It's become an American tradition every Christmas, It's a Wonderful Life entertains and instructs us. No matter how many times we have seen it, the film always reminds us of timeless truths that overlap with Catholic morality and social justice. Love, duty, honor, relationships, respecting the sacredness of human life, the power of prayer, redemption and the need for grace are some of the film's themes.
Though most people don't see this film as having a social justice message (by 'social Justice' here, I mean the Catholic Church's social teachings), we discover the easiest, most Christian way to bring about a better society is not through protests or politcal activism, but through building interpersonal relationships with love, integrity and trust.
Dreams and Plans
George has big plans for his life. He wants to travel and go to college and build things. At one point he enthusiastically exclaims, ‘I’m Gonna See the World’. George declares, “I’m gonna build things. I’m gonna build airfields. I’m gonna build skyscrapers a hundred stories high. I’m gonna build bridges a mile long.”
It turns out, the most important bridges that George built were relationships. His plans get changed by circumstances beyond his control and he decides to stay home. He could have forged ahead with his dreams but his priorities centered around his sense of duty to his family and community. Ultimately, God had other plans for George. He was needed in Bedford Falls, his small home town.
Relationships and Responsibilities
The sign on the wall of George Bailey’s office reads: “All you take with you is that which you have given away”. On his wedding day, as he and Mary were off on their honeymoon, George witnessed the run on the banks and Mary told him to just continue on with their trip. George singularly focused, got out of the cab and ran to the Savings and Loan. Mary caught up and gave George the money from the wedding which they planned to spend on themselves. As they gave away their money, we see that Mary and George’s love for eachother was turned outward to the community.
Crisis and Grace
George found himself in big trouble. He was missing money and he needed to pay the evil Mr. Potter. In a state of despair and on the brink of suicide, he headed to the bar. At his lowest point he sends up a desperate prayer for God to act. Hearing no reply, George decided to end his life and arrived at a bridge with the intention of jumping. The appearance and intervention of Clarence, his guardian angel who jumped from the bridge, is God’s strange answer to his prayer. George being the virtuous, selfless person that he was, jumped in to save him.
Believing he has never accomplished anything really useful or interesting in life, he begins to think maybe the world would be better had he never been born. Clarence begins to show George what would happen if he got his wish. George was immediately placed into a dystopian world without him, Pottersville.
Every Human Life is a Sacred Gift
As he searched for his wife and his friends, he saw that his beloved childhood hometown, Bedford Falls (without a George Bailey) had become a dangerous, crime-ridden, seedy, sketchy, Las Vegas type town that now went by the name, Pottersville. Without the daily interaction with George, the people changed too. His family and friends had become typical Pottersville people, morally questionable, fearful, greedy, angry, cold and emotionally hurt.

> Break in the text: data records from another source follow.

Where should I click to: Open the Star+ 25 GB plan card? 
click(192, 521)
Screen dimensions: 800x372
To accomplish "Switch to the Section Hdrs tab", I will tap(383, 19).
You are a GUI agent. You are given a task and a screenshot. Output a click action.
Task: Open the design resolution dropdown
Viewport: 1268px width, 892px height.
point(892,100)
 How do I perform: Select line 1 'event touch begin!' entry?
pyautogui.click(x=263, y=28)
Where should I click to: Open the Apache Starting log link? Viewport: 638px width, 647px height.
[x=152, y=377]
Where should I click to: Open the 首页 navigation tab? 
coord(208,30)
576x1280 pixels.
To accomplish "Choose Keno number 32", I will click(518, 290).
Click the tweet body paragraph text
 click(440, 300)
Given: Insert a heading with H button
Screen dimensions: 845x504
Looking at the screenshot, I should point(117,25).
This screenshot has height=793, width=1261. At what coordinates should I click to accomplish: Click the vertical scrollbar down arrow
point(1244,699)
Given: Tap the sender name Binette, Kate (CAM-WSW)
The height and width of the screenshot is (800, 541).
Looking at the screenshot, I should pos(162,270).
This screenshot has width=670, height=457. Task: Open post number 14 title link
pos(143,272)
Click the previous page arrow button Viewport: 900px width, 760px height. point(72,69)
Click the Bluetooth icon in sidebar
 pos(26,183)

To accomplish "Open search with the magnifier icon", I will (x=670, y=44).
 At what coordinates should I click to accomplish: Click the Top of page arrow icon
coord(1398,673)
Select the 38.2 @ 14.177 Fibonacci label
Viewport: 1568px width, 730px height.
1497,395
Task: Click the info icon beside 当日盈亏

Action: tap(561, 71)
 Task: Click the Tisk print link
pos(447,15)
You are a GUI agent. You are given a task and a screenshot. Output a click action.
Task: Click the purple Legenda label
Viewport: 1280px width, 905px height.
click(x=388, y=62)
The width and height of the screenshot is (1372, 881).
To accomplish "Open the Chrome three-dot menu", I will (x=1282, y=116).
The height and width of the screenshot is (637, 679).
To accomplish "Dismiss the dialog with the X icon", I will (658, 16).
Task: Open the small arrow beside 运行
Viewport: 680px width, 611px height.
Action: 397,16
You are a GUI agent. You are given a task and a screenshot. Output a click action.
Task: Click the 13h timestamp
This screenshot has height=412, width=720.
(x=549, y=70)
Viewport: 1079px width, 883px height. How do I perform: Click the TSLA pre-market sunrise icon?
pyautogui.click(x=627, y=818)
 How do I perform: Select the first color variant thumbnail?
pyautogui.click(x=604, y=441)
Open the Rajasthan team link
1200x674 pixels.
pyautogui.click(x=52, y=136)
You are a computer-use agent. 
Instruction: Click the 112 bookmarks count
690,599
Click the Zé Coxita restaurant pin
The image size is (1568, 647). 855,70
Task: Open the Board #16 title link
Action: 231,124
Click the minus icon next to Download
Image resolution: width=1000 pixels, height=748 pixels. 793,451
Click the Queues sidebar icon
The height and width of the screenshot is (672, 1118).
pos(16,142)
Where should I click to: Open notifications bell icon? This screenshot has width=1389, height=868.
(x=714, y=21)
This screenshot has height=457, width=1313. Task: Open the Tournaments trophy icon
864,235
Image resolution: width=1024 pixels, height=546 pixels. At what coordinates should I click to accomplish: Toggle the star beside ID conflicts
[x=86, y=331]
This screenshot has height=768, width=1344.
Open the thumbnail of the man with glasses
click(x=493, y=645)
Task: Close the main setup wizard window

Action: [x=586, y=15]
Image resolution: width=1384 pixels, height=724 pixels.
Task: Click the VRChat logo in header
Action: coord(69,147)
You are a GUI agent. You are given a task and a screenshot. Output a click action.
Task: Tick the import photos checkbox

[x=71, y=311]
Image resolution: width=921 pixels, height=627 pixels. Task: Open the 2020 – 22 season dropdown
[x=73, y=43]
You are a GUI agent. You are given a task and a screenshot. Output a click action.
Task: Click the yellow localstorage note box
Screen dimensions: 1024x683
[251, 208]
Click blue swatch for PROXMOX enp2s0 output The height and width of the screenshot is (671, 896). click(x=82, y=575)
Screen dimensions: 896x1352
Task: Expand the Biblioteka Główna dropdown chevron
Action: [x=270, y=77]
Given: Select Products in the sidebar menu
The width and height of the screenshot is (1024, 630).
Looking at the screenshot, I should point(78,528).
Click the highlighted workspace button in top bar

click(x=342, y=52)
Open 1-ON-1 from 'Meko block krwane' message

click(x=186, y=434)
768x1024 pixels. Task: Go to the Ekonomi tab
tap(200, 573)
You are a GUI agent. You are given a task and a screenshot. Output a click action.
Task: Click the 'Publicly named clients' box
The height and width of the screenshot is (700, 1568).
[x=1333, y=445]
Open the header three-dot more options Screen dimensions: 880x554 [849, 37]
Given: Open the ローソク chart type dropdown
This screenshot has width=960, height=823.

The difference between Bedford Falls and Pottersville shows the powerful influence of one member of a community. It goes to show that we don’t need to be social justice activists or government policy wonks to bring about change. All it takes is just one single good person.
George showed us how to take care of the small things like making eye contact with others, giving his time to ask questions and listen, going out of his way to make someone smile or helping them in any small thing, and always being reliable and trustworthy. These daily habits of affirming the human dignity of others, were contagious and multiplied exponentially. Other Bedford Falls citizens, without even thinking about it, payed it forward.This is how communities are built and how the social bond is maintained. Small, unseen acts of love add up to big noticable changes to a society.
Social Justice Begins With Building Relationships
The moral of this story is, if you want social justice, if you want to 'make a difference' or even if you want something grand like world peace, start with how you treat your spouse, family, friends and people with whom you have daily contact. Never lose sight of your own dignity and worth. Realize, as a child of God, you have the power within you to change people and change lives.
George lost sight of his power and his dignity, but with the help of God's grace, he found out the hard way, but also in the end a joyful way that is many acts of kindness changed the world (of Bedford Falls). His friends came back to repay the generosity and the small acts of generosity that he had consistently shown to them.
It's as if those family and friends had a glimpse of the Pottersville version of themselves and they opted for the Bedford Falls version instead. They knew they owed a debt of gratitude to George. They were there for him in his hour of need because he loved them.
It's a Wonderful Life may be a fictional film but it is a story full of truth and wisdom.